### Element and text location data
--------------------------------------------------
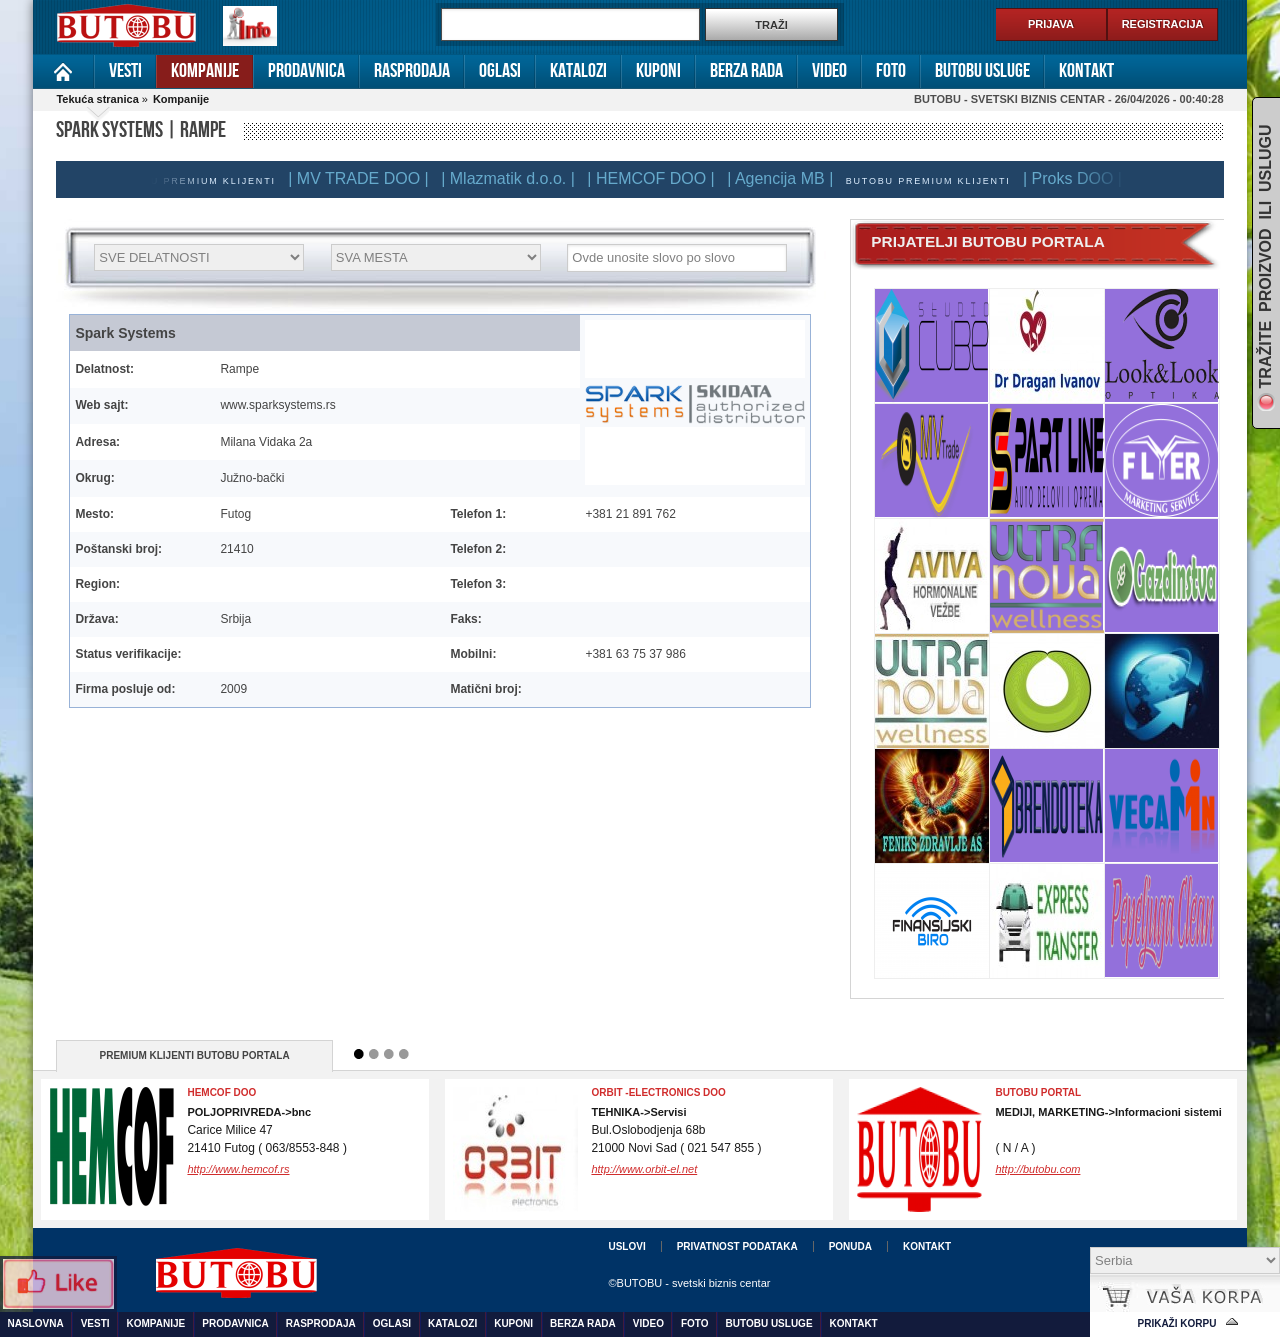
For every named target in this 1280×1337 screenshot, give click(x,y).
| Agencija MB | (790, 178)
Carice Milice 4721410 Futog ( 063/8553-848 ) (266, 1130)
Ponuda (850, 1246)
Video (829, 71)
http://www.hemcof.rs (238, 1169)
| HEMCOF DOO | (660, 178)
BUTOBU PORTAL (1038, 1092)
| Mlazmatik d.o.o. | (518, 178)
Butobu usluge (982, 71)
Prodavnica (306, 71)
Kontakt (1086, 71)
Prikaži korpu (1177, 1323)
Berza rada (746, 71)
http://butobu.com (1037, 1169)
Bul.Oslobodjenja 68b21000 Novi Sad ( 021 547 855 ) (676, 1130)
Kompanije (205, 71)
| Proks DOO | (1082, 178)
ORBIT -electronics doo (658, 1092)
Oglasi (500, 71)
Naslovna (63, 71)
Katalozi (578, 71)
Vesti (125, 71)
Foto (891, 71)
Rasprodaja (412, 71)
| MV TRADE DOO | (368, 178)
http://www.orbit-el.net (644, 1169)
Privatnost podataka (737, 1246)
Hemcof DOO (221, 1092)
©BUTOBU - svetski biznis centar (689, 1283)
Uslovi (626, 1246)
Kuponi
--------------------------------------------------
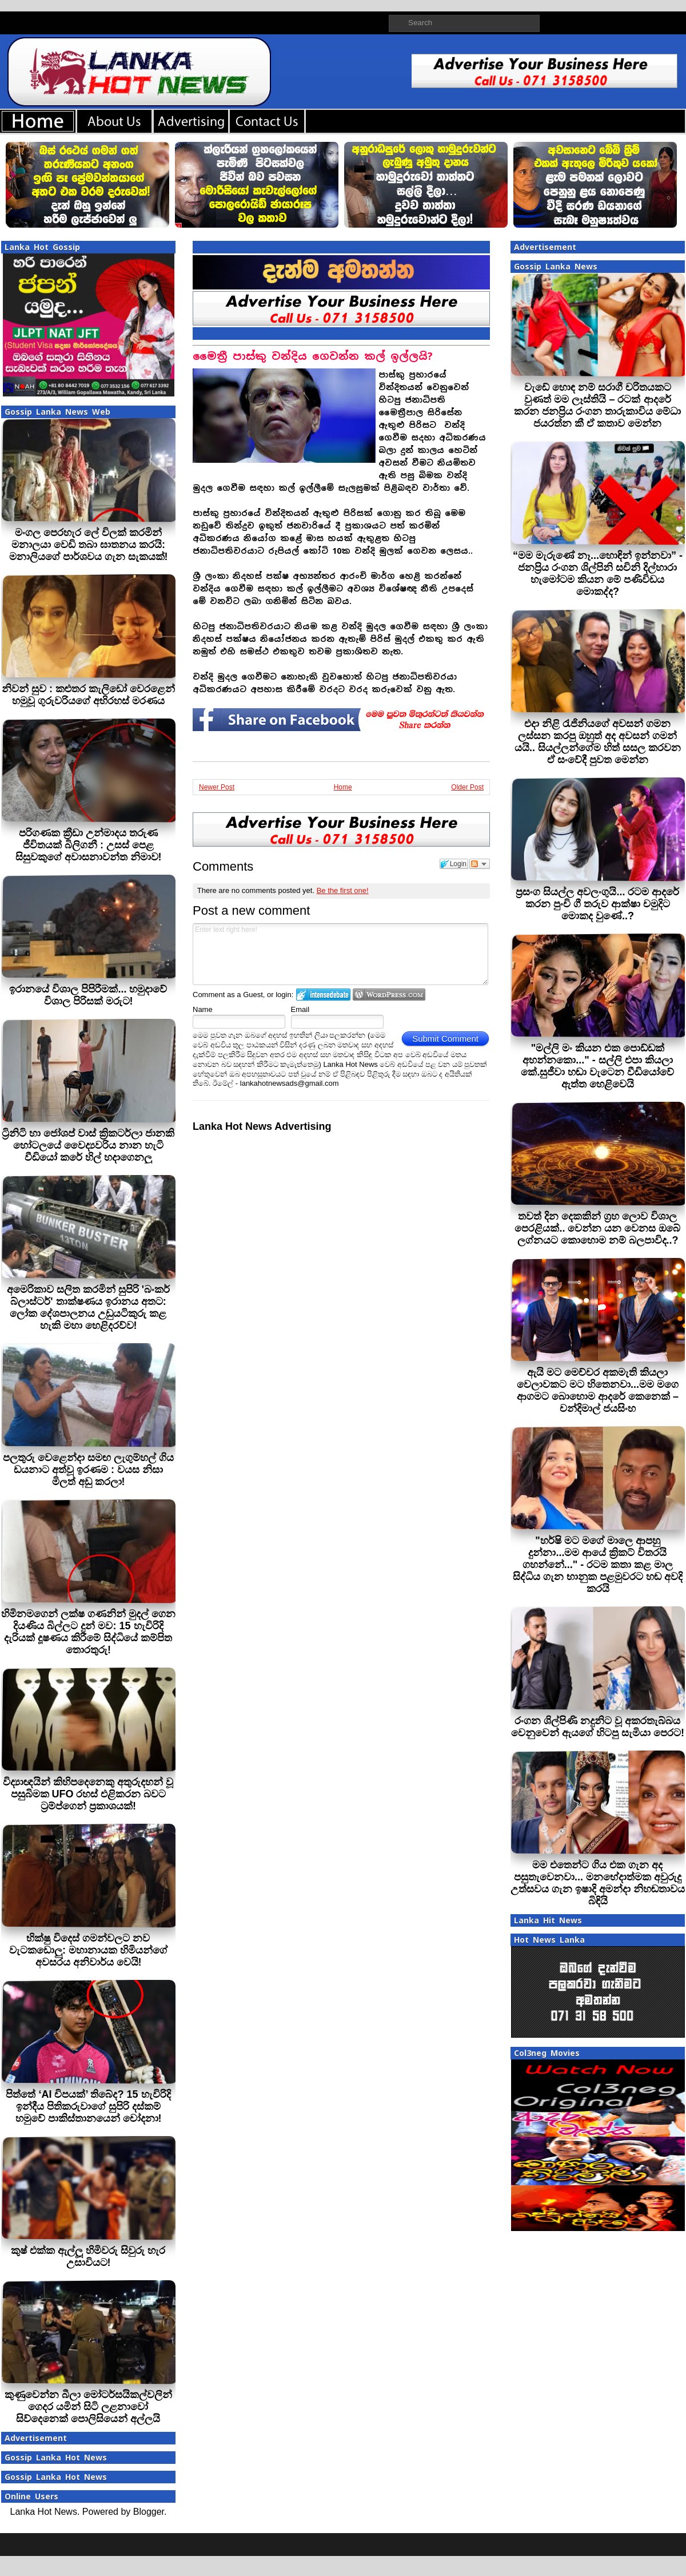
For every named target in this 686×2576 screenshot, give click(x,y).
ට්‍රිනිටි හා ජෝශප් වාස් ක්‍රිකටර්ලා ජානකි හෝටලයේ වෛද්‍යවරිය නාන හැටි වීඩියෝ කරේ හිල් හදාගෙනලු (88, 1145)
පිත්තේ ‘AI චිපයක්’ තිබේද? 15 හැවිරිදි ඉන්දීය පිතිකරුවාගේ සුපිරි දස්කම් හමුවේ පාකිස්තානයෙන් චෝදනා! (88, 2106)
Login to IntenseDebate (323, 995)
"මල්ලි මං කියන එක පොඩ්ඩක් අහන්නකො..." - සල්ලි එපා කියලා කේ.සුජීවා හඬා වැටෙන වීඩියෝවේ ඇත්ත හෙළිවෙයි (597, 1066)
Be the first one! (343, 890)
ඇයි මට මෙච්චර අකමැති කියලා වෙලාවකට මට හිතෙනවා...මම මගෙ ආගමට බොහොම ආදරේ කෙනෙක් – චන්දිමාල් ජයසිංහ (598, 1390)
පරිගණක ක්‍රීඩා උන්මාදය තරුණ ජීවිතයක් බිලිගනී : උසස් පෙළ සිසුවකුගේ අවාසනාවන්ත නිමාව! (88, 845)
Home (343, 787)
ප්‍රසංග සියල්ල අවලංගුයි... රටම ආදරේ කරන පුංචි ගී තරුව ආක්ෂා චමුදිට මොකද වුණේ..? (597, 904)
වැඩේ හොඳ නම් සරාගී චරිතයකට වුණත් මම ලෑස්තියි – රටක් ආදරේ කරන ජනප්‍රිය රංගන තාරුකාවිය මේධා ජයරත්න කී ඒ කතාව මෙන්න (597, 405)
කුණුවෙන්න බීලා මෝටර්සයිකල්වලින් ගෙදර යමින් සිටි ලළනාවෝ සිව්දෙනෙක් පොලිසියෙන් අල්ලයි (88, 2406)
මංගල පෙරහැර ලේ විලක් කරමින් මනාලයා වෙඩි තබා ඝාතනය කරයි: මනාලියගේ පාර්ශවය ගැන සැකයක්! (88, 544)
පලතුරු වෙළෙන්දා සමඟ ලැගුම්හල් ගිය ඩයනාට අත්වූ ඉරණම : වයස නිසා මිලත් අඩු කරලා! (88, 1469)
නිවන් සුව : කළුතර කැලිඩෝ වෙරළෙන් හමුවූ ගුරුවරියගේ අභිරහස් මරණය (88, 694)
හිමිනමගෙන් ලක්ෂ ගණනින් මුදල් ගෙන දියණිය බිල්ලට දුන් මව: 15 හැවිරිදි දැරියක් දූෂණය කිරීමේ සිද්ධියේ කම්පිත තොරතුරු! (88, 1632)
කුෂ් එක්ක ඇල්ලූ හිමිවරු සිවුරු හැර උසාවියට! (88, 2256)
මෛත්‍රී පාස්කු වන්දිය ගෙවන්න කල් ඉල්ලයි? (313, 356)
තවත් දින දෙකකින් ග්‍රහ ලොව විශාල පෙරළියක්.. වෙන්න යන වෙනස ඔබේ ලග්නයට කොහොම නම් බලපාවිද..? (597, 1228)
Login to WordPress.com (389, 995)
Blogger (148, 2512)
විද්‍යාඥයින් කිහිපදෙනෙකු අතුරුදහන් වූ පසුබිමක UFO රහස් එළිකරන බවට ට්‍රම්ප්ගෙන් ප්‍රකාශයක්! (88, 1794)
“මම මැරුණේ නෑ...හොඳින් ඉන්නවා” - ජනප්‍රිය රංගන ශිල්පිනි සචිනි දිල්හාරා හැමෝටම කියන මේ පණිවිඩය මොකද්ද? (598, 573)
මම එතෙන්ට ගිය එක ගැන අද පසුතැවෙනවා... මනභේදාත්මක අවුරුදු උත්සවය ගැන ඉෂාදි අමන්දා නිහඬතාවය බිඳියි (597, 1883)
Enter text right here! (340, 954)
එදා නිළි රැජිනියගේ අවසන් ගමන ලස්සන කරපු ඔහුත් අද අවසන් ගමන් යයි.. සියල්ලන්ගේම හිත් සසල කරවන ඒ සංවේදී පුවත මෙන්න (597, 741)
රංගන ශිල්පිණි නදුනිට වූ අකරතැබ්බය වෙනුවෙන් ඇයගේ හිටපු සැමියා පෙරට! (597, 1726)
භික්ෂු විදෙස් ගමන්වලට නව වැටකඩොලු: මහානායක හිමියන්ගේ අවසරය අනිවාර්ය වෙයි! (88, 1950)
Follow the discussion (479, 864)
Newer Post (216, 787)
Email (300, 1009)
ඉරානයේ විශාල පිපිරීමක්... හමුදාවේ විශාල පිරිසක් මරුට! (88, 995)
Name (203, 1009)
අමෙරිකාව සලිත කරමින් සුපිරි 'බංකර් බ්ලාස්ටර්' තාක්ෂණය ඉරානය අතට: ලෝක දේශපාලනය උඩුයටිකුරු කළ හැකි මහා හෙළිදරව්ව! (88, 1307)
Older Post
--------------------------------------------------
### WHAT THE EXERCISE ASKS
Pull out the lines of the records starting with the line that contains "d.o.o. | (518, 178)" and going on through the line that contains "Uslovi (626, 1246)", including both, and reproduce them unchanged.

### FINISHED TASK
| Mlazmatik d.o.o. | (518, 178)
Butobu usluge (982, 71)
Prodavnica (306, 71)
Kontakt (1086, 71)
Prikaži korpu (1177, 1323)
Berza rada (746, 71)
http://butobu.com (1037, 1169)
Bul.Oslobodjenja 68b21000 Novi Sad ( 021 547 855 ) (676, 1130)
Kompanije (205, 71)
| Proks DOO | (1082, 178)
ORBIT -electronics doo (658, 1092)
Oglasi (500, 71)
Naslovna (63, 71)
Katalozi (578, 71)
Vesti (125, 71)
Foto (891, 71)
Rasprodaja (412, 71)
| MV TRADE DOO | (368, 178)
http://www.orbit-el.net (644, 1169)
Privatnost podataka (737, 1246)
Hemcof DOO (221, 1092)
©BUTOBU - svetski biznis centar (689, 1283)
Uslovi (626, 1246)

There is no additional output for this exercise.